北海道の東部、阿寒国立公園にある摩周湖は、ロシアのバイカル湖に続いて世界で2番目に透明度が高いらしい。アイヌ語で「カムイトー」(神の湖)と呼ばれ、周囲約20km、最大水深は212mという深さを誇るカルデラ湖である。
湖の周りは150m~350mものカルデラの壁に囲まれ、注ぎ込む川もないのになぜか水位が変わらないという不思議な湖であり、世界最高レベルの透明な湖面に空の色が映り込んで生まれる深い青色は「摩周ブルー」と呼ばれ、風のない日はより一層その青さに磨きがかかる。

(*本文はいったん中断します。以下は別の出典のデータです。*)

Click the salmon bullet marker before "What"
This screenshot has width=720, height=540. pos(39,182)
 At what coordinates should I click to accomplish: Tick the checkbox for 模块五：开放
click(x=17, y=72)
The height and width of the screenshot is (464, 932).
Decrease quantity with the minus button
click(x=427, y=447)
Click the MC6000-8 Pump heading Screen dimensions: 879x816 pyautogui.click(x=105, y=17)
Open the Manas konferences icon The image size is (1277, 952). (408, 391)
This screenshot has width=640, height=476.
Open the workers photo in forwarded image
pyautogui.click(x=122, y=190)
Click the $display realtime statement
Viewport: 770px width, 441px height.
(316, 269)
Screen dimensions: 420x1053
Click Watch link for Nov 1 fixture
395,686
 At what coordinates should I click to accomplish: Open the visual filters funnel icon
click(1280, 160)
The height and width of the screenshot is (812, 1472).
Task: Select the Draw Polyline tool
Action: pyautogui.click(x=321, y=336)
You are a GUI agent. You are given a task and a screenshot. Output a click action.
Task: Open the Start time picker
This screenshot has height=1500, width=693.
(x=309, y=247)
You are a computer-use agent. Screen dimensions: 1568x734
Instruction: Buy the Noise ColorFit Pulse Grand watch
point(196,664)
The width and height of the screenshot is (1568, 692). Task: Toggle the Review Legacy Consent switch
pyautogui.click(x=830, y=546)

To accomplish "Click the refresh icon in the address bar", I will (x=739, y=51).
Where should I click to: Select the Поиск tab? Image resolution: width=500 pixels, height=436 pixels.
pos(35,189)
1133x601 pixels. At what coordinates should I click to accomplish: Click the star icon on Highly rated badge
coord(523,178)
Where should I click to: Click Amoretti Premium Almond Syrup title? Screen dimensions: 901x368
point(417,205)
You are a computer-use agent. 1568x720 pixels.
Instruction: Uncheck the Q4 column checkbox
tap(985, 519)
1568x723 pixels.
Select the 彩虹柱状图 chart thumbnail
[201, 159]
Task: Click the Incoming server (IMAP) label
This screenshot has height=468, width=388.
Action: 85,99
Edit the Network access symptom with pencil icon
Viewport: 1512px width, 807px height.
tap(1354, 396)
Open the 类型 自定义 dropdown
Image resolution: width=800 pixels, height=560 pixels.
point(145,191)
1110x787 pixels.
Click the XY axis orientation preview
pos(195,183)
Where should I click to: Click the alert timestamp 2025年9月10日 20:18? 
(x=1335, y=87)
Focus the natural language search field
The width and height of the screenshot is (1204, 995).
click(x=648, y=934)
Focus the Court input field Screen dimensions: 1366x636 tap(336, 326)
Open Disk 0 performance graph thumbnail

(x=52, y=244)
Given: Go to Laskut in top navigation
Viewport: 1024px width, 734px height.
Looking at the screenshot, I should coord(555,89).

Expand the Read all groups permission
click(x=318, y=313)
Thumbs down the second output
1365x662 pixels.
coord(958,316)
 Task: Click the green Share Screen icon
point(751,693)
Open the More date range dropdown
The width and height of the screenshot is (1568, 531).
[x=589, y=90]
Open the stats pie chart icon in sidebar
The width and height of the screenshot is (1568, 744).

湖面に近づくことはできないが、「摩周第一展望台」「摩周第三展望台」「裏摩周展望台」の3つの展望台から、湖とそこに浮かぶカムイシュ島、湖の脇にそびえるカムイヌプリ(摩周岳)を眺めることができる。

1966年に発売された布施明の「霧の摩周湖」がヒットするまではほとんど知られていないマイナーな湖だったが、この歌がきっかけで、「摩周湖=霧」「神秘の湖」というイメージが定着し、人気の観光スポットとなった。
実際、その曲名のとおり年間100日ほどは霧に覆われ、6月から7月にかけては特に「霧の摩周湖」がよく見られる。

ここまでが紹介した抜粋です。